# Green Water Still :(



## SonicDark (Apr 30, 2003)

What I have:

-40 gallon Eclipse tank
-New filter on the tank
-3 4 month old Ps
-1 pleco

So here's what I've done to stop it:

-30-40% water changes every week
-No sunlight or light of any kind in the tank at all
-Bought and used algee destroyer 2000 liquid stuff 
-Bought 2 more pleco's and a mystery snail

Anymore ideas?


----------



## akio525 (Sep 4, 2003)

Just try waiting a bit longer to see if the things helped.

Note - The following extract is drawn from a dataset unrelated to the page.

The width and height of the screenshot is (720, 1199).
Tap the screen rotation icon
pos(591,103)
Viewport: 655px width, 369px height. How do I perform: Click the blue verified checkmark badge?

One thing you can add to your tank but is expensive is a uv sterilizer but I would try and avoid spending 100$ for one.


----------



## tecknik (Jul 18, 2003)

Good idea akio525. Those uv sterilizers work very well and if you dont mind dropping extra cash on it.


----------



## SonicDark (Apr 30, 2003)

bump


----------



## 14_blast (Oct 6, 2003)

Sonic, how's your tank now? did you get the UV sterilizer?


----------



## Lahot (May 20, 2003)

plecos and snail aren't going to suck in green water, they help with algae on the glass or ornaments, but not sucking it out of the water.

Have you wrapped the tank in something so that it gets absolutely no light? if not try that

otherwise drain it to the bottom and start over.


----------



## SonicDark (Apr 30, 2003)

I didn't get the UV Sterilizer yet

I'm at UCLA right now, going home tomorrow for the day so I'll try it then

I'll see how bad the water is with another water change and wrapping the entire thing in a plastic bag


----------



## Lahot (May 20, 2003)

SonicDark said:


> I'll see how bad the water is with another water change and wrapping the entire thing in a plastic bag


 I don't think any green plant can live without light, the only time I've seen the "wrap the bag in plastic" done it totally wiped out the algae in less than 48 hours.

If I knew this a year ago I'd still have my original frontosas and wouldn't just be starting over now, good luck


----------



## SonicDark (Apr 30, 2003)

I've been keeping the tank without light and I'm back home

The tank looks better but I'm going to wrap it in a garbage bag till Wednesday when I come home next for Thanksgiving

They have enough feeders in there to keep them entertained..


----------